- Records to process -
____________

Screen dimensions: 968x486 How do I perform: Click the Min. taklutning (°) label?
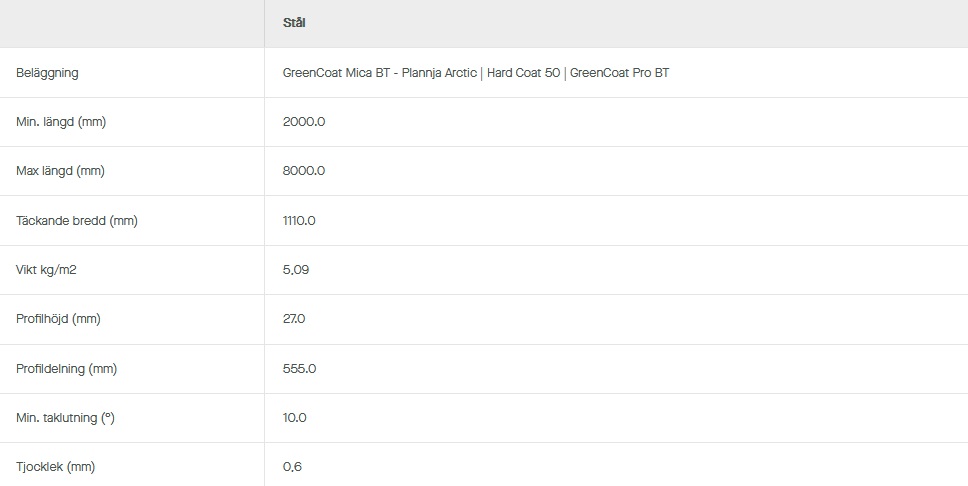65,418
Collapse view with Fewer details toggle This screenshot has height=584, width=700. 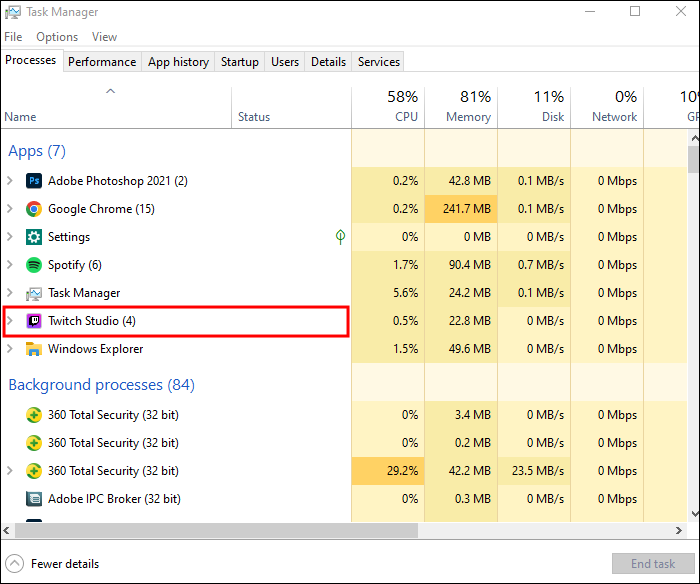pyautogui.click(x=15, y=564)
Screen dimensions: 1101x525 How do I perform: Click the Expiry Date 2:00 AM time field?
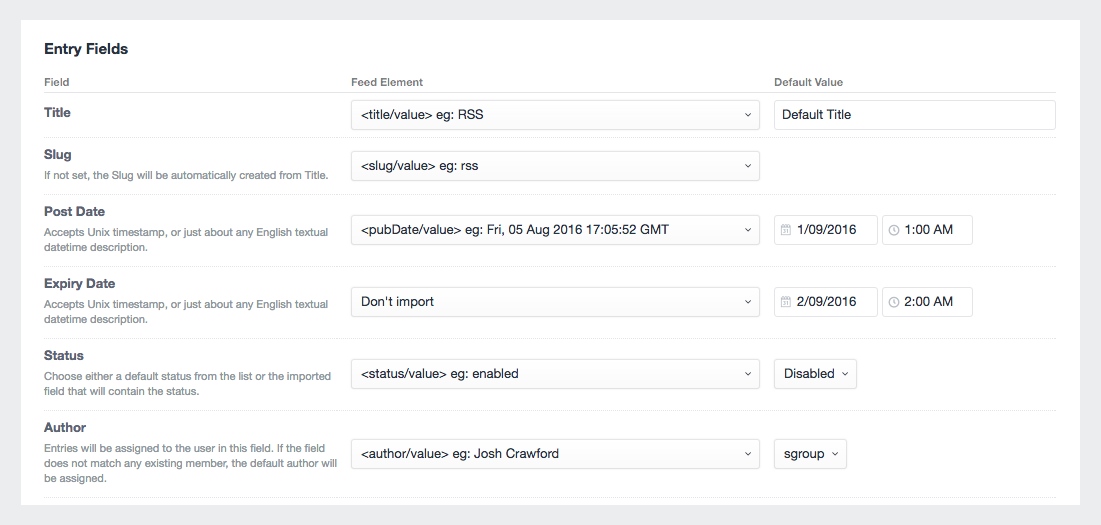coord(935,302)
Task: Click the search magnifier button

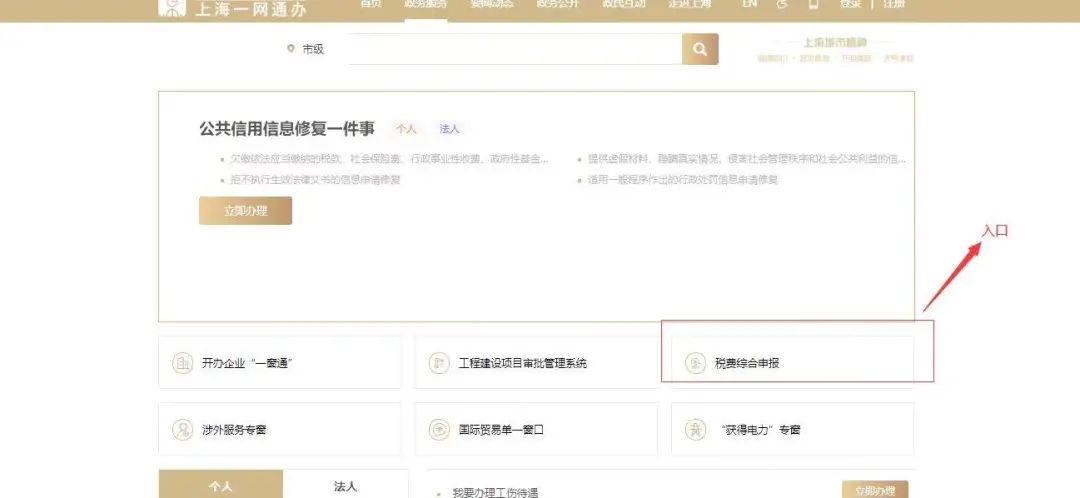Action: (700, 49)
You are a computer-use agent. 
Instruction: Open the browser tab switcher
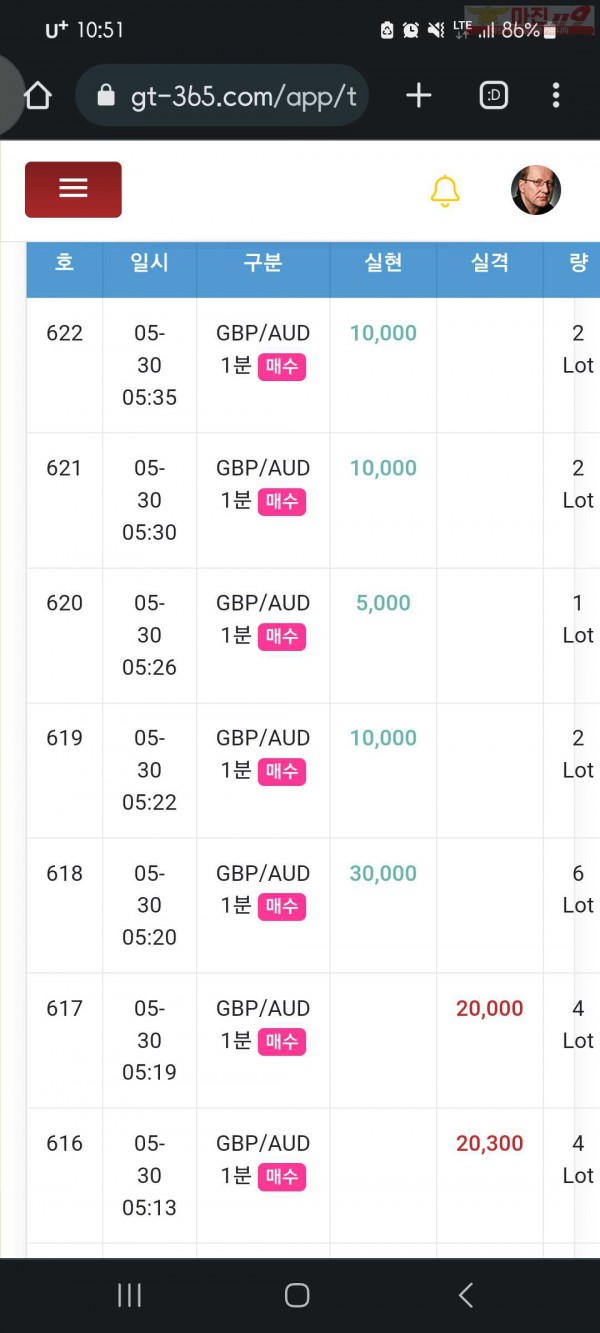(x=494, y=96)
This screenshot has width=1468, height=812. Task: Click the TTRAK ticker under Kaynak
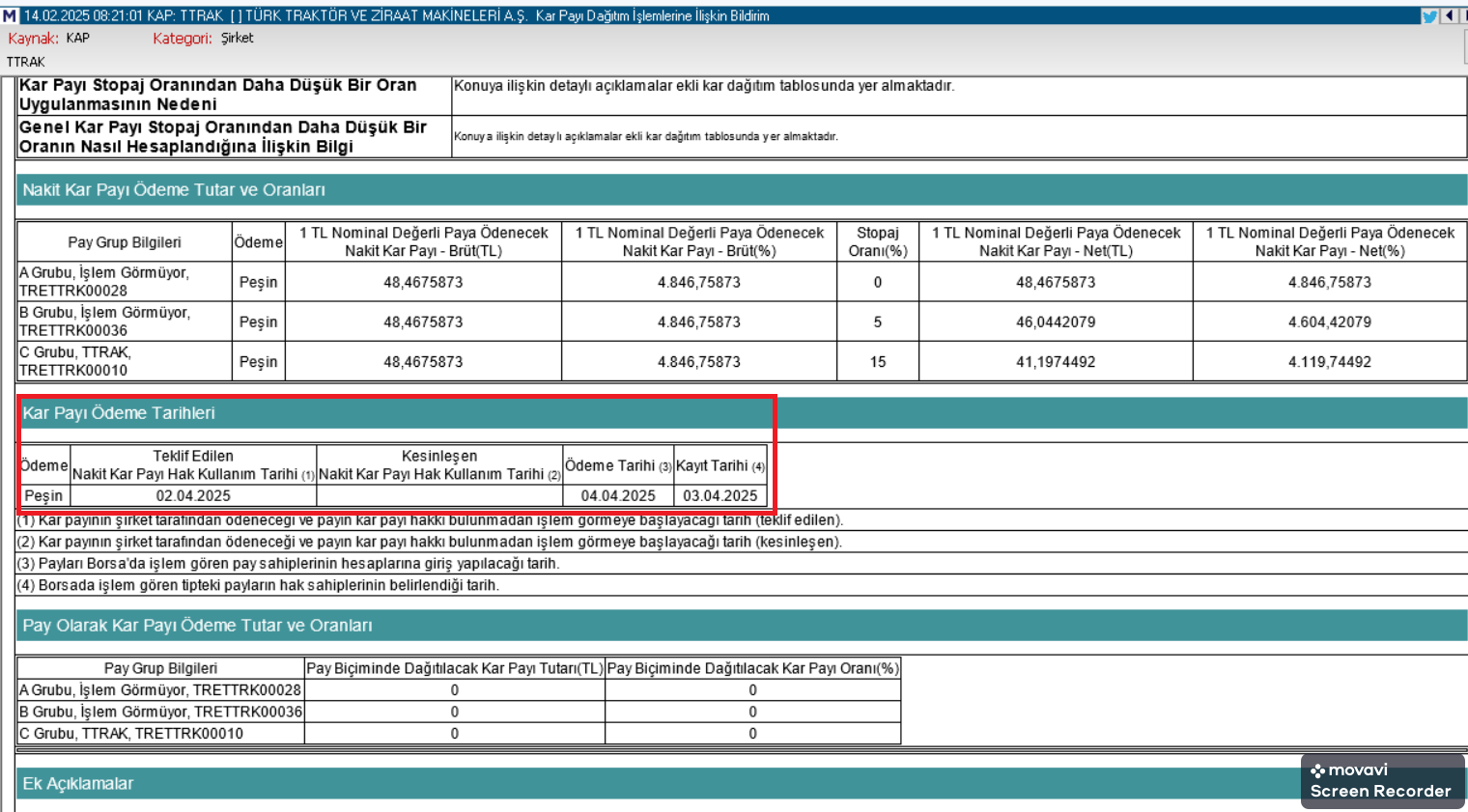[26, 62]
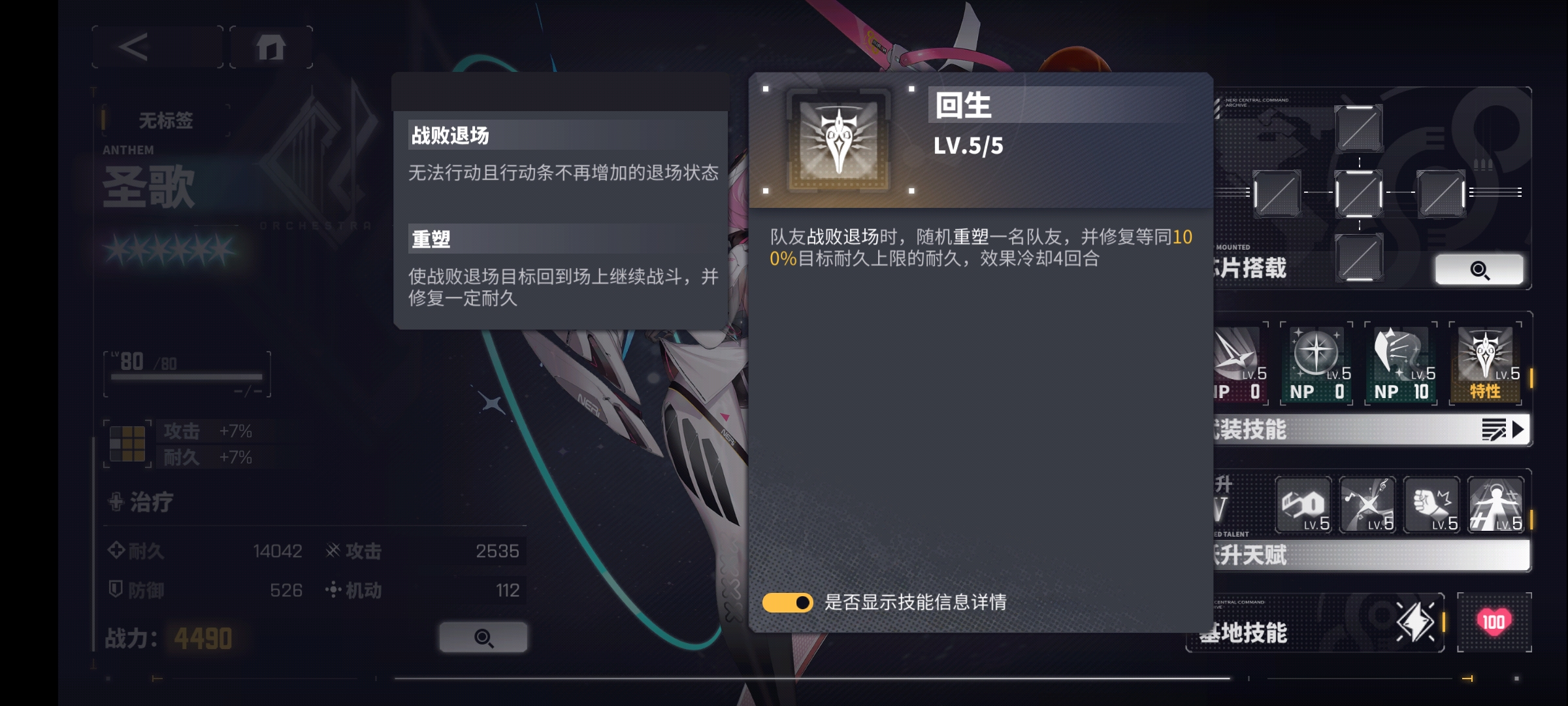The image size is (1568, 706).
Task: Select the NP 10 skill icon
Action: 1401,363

____________

Starting at the line that contains "Screen dimensions: 1101x525", please write out every line to the end of the entries, inclusive, copied exactly and with pictures omitted.

Screen dimensions: 1101x525 How do I perform: Click the Expiry Date 2:00 AM time field?
coord(935,302)
Task: Click the search magnifier button

Action: (700, 49)
You are a computer-use agent. 
Instruction: Open the browser tab switcher
(x=494, y=96)
This screenshot has width=1468, height=812. Task: Click the TTRAK ticker under Kaynak
[26, 62]
The image size is (1568, 706).
Task: Select the NP 10 skill icon
Action: 1401,363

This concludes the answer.